◆ **Task requirements**
**1)** According to the passage comparing Coltrane and Webster, why is Coltrane's instrument recognizable as a tenor sax only by elimination? Answer in one to three sentences.
**2)** Decide whether each statement agrees with the passage comparing Coltrane and Webster. Answer yes or no for each and quote the deciding words.
(a) Coltrane plays a different kind of saxophone from Webster.
(b) The writer sees possible value in pointing out what Coltrane doesn't do that Webster does.
(c) The passage credits Hawkins with discovering a voice for the tenor sax.
**3)** Extend the passage comparing Coltrane and Webster by writing what follows its final sentence.

◆ **Supplied text**
There is nothing to be gained by trying to evoke the full, face-­freezing, ­gut-churning hideosity of all the things Coltrane does that Webster doesn't. But there might be some value in pointing out what Coltrane doesn't do that Webster does. Coltrane's instrument is likewise a tenor sax, but there the resemblance ends. In fact, it is only recognizable as a tenor because it can't be a bass or a soprano: It has a tenor's range but nothing of the voice that Hawkins discovered for it and Webster focused and deepened. There is not a phrase that asks to be remembered except as a lesion to the inner ear, and the only purpose of the repetitions is to prove that what might have been charitably dismissed as an accident was actually meant. Shapelessness and incoherence are treated as ideals. Above all, and beyond all, there is no end to it. There is no reason except imminent death for the cacophonous parade to stop. The impressiveness of the feat depends entirely on the air it conveys that the perpetrator has devoted his life to making this discovery: Supreme mastery of technique has led him to this charmless demonstration of what he can do that nobody else can. The likelihood that nobody else would want to is not considered.

◆ **Dataset section**
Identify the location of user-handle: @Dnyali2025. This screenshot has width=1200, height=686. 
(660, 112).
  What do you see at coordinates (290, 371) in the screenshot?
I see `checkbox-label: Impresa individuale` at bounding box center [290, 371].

◆ **Answers for each item**
**1)** It is recognizable as a tenor only because it can't be a bass or a soprano. It has a tenor's range but nothing of the voice that Hawkins discovered for the instrument and Webster focused and deepened.

**2)**
(a) No: "Coltrane's instrument is likewise a tenor sax"
(b) Yes: "But there might be some value in pointing out what Coltrane doesn't do that Webster does."
(c) Yes: "nothing of the voice that Hawkins discovered for it"

**3)**
 

Jazz music shouldn't have evolved and stolen the happiness of his youth .The most noticeable element of this essay is Clive James' resentment that people and things change over time. Eloquent as he is about Ellington's great early period, there is less a convincing argument for the superiority of swing over more experimental strains of jazz than it is a barely contained lament for lost, youthful elan. As has been said already, the rhythms of the world changed after WW2, and the kids were taken with rock and roll's back beat rather than what was going on with jazz. Being able to swing was besides the point; the children of the Ellington era audience wanted to rock. The jubilation at the Ellington "comeback" concert was a good and great thing--good art should always cause excitement--but it didn't translate into the fabled return of the Big Band/Swing era. It's doubtful Ellington himself would have desired a return to the Golden Days, as he was far too interested in the new music he was composing and performing with his Orchestra.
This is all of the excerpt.